Among those war criminals were highest-ranking Nazi official Hermann Goring, who committed suicide hours before his execution, and Joachim von Ribbentrop, Adolf Hitler’s foreign minister.
Rudolf Hess, who had been Hitler’s right-hand man until 1941 when he made a solo flight to Britain with the intention to negotiate a peace deal, was handed a life sentence.
Other prominent commanders such as the Nazi Party national youth leader Baldur Benedikt von Schirach and then minister of armaments Albert Speer were sentenced to 20 years in prison.
The military tribunal was set up by the Allied powers — the United Kingdom, the United States, the Soviet Union and France — and was the first time in history that top officials stood trial for war crimes and crimes against humanity.

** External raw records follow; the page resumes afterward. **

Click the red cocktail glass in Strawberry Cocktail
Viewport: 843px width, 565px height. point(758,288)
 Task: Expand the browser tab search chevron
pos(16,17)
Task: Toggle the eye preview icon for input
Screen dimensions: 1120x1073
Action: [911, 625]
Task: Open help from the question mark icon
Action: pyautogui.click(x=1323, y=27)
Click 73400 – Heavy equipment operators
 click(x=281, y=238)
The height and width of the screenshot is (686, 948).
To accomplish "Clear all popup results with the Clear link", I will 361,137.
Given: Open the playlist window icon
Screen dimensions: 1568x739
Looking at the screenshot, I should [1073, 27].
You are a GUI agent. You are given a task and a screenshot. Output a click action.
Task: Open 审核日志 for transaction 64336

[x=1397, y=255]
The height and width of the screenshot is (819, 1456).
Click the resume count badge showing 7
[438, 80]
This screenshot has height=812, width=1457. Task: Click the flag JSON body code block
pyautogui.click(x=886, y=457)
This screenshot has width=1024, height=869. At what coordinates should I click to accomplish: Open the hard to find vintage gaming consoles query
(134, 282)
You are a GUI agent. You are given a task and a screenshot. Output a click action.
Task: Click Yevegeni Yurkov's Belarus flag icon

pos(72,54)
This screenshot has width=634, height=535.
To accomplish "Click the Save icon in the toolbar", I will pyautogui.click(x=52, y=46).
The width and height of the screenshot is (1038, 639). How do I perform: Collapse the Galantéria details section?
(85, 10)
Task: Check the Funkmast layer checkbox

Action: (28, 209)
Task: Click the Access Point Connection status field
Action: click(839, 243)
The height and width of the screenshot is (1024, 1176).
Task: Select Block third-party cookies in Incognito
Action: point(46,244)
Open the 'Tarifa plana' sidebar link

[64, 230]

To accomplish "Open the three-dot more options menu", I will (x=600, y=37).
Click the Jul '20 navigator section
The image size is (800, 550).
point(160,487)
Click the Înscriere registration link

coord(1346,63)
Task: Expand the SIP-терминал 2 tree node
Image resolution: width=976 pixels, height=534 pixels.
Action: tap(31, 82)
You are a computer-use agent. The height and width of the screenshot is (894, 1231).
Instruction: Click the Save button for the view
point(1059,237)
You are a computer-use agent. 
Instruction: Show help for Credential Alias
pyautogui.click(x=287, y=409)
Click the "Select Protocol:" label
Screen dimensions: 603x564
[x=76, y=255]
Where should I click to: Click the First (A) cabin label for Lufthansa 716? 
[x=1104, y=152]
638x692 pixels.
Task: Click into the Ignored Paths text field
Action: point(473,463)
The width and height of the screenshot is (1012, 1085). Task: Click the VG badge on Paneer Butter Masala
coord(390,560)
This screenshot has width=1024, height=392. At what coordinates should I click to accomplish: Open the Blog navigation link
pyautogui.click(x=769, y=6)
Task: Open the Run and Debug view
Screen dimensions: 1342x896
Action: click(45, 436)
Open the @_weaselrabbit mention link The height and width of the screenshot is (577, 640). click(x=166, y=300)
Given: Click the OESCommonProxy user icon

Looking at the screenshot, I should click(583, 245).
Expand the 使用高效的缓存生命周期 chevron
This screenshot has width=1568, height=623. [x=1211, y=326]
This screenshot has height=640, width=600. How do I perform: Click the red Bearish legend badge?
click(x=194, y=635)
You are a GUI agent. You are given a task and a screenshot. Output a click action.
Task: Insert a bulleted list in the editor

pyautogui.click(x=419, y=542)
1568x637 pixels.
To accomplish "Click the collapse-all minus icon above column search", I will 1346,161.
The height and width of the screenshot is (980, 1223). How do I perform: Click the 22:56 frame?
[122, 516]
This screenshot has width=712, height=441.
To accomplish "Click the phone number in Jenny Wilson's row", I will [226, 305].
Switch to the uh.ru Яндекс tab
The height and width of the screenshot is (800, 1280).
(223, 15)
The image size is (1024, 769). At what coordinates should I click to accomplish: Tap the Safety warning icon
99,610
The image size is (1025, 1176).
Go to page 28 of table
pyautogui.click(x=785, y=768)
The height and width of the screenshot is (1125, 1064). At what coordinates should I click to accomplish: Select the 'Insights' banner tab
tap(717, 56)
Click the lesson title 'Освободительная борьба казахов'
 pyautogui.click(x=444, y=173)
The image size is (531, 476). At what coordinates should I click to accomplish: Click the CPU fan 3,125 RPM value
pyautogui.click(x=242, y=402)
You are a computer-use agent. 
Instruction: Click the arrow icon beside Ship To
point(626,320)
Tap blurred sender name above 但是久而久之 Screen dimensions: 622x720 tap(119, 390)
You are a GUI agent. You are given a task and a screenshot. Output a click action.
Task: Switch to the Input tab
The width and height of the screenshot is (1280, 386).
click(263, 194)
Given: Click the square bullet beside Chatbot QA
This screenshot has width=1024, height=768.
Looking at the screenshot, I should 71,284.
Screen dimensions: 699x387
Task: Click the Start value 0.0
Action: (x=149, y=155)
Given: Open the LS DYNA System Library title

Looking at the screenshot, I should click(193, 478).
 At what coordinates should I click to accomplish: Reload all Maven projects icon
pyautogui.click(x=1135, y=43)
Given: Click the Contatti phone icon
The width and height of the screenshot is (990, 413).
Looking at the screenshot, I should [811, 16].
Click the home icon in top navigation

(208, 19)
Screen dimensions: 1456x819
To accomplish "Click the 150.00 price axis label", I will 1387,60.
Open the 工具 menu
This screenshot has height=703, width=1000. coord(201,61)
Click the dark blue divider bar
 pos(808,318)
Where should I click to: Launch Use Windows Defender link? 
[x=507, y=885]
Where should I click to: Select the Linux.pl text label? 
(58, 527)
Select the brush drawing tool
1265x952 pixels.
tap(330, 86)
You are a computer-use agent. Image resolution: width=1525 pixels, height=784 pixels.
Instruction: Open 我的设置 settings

According to a survey carried out in the US occupation zone in November 1945, 65% claimed to have learned about the atrocities carried out by the Nazi officials through the Nuremberg trials. The figure rose to 87% in the following year.
Some of the convicted war criminals were unaware of how legitimate the tribunal was, with Goring saying that the victors were taking justice by punishing the defeated, while others such as von Schirach, Speer and Hans Frank, governor-general of Nazi-occupied Poland showed remorse.
Some of the convicted were certainly showing remorse for opportunistic reasons.
Frank, a key player in the holocaust who converted to Catholicism while he was in prison, said he considered the trial a God-willed judgment aiming to end Hitler’s horrible era.